It's a sad day for many walleye anglers when the supply of spottail shiners runs out in the bait stores for the summer.
Many successful walleye anglers will use spottail shiners as long as they can get them and will only switch to other baits when the supply of spottail shiners runs out, which is what happened this week.
There are many different minnows that will catch walleyes, even other types of shiners, along with leeches and nightcrawlers and many different plastics and artificial lures. The problem is, none of them catches fish like a spottail shiner.
Jigs and plastics are an important bait for anglers fishing weed walleyes all summer long. Anglers can cast jigs and plastics and work them through the weeds, alternating between slowly swimming the baits and letting them settle to the bottom, especially after tearing through a weed.
Slip bobbers and leeches are another method of catching pin-pointed walleyes all summer long. They can be used in most depths and can be cast to let sit or worked back to the boat and recast to another spot to better cover the area.
Anglers can use their electronics when bobber fishing to spot the groups of fish and to mark the edges and pockets in the weed beds, so they know where to cast.
The surface water temperatures have been holding in the mid-60s in most of the larger lakes. There was a mayfly hatch this past week of the smaller dark colored mayflies, with more bug hatches on the way.
Many perch that had been on the shallow rocks and chara covered sand flats have moved out of the shallows and relocated on the edges of the basin, where they can feed on insects emerging out of the mud.
Most walleye anglers will switch from jigs and minnows to live bait rigs with either leeches, nightcrawlers.or larger minnows.
There are a lot of little tweaks anglers can use to dress up live bait rigs, from adding a single bead, to using micro spinners or floats on the line or using floating jig heads to help keep the bait from dragging on the bottom.
There are some anglers that have started using bottom bouncers, but that usually works better when the water is warmer than 70 degrees. The warmer water encourages the walleyes to start chasing baits from longer distances, rather than only striking at things that come close to them.
Anglers wanting to use spinners early should try using smaller spinners or use styles of spinners like Butterfly Spinners that will turn at slower speeds.
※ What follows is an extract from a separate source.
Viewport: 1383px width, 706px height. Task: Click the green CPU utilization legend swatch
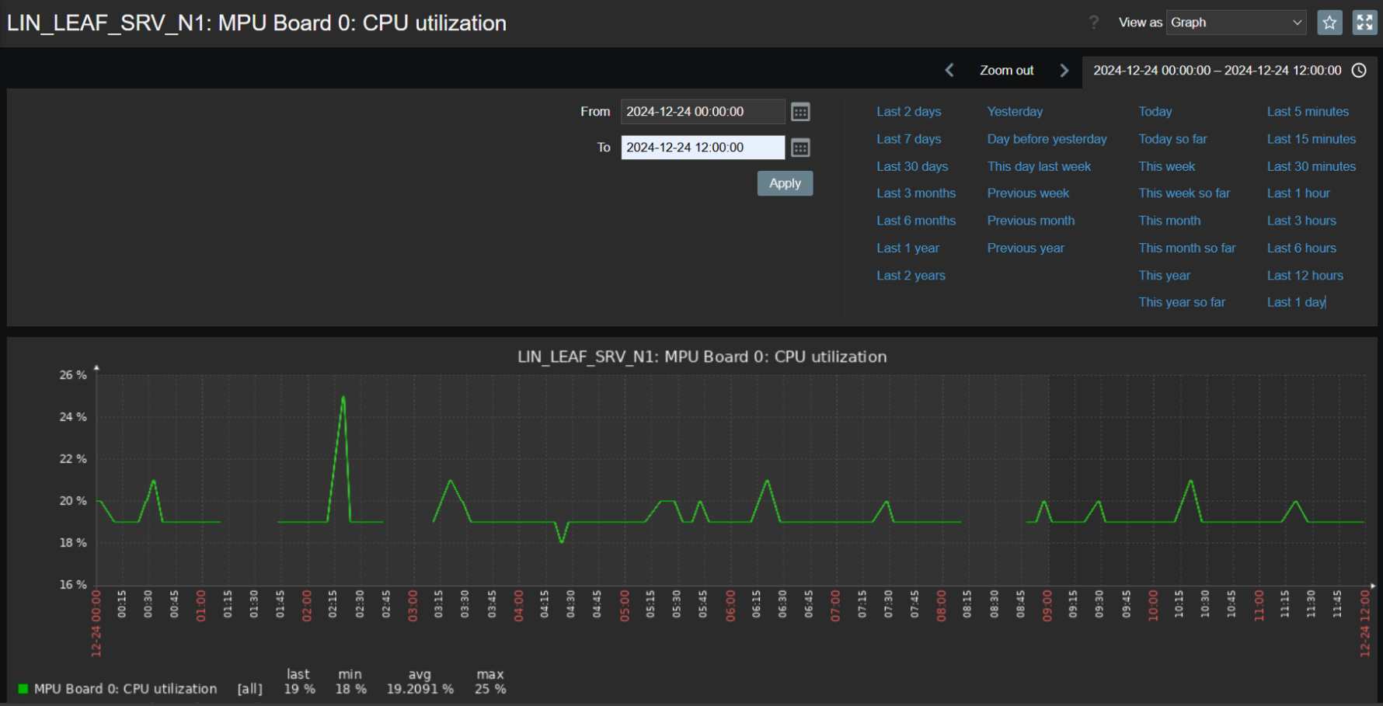[23, 689]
Anglers need to keep the boat speed to less than 1 mph in most situations when water temperatures are still cold. Faster speeds for walleyes usually work better when water temperatures get a little warmer.
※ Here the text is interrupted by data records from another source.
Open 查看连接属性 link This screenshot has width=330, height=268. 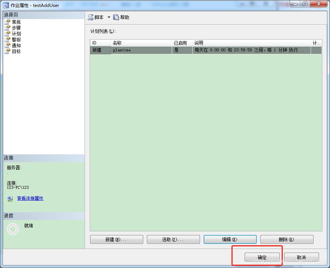point(30,198)
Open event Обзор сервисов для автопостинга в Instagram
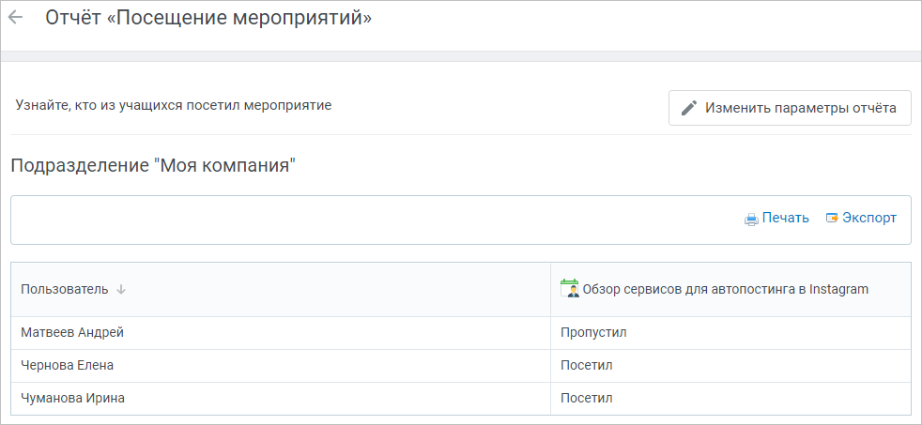Screen dimensions: 922x425 click(725, 289)
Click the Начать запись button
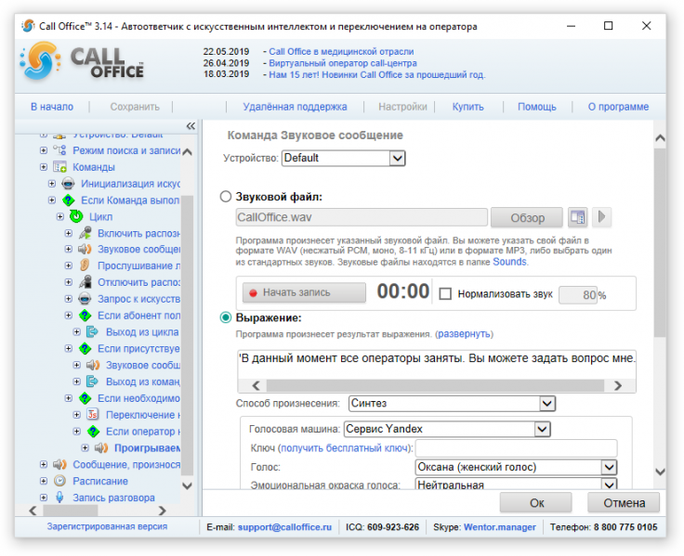 [x=305, y=292]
Upper Red Lake remains good on the calmer days and should stay good until warmer water temperatures dispearses the walleyes further into the lake. All of Upper Red Lake is suitable for use by the fish because of the shallow depth, so there is nowhere in the lake the walleyes can't go.
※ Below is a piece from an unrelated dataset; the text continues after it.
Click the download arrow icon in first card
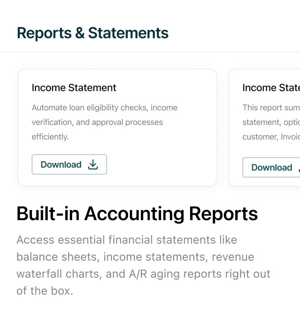 coord(93,164)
Winnibigoshish has been very good for larger walleyes, but suitable keepers under 17 inches have been tough to catch. The protected slot limit on Winnie is 17-23 inches, so a lot of anglers have been keeping their one walleye longer than 23 inches to eat.
There is a good age class of walleyes around 12 inches in Winnie, so there should be more keeper fish by next summer.
Lake of the Woods continues to be hot for walleyes, with anglers fishing anywhere from the shoreline break all the way into the basin.
Lake Bemidji has been good for walleyes, with some fish using the shoreline cabbage weeds and other fish moving to the edges of mid-lake structures.
Cass Lake and Leech Lake have been best on the days with some wind and cloud cover, with more walleyes moving out of the shallow bays and into the main lake.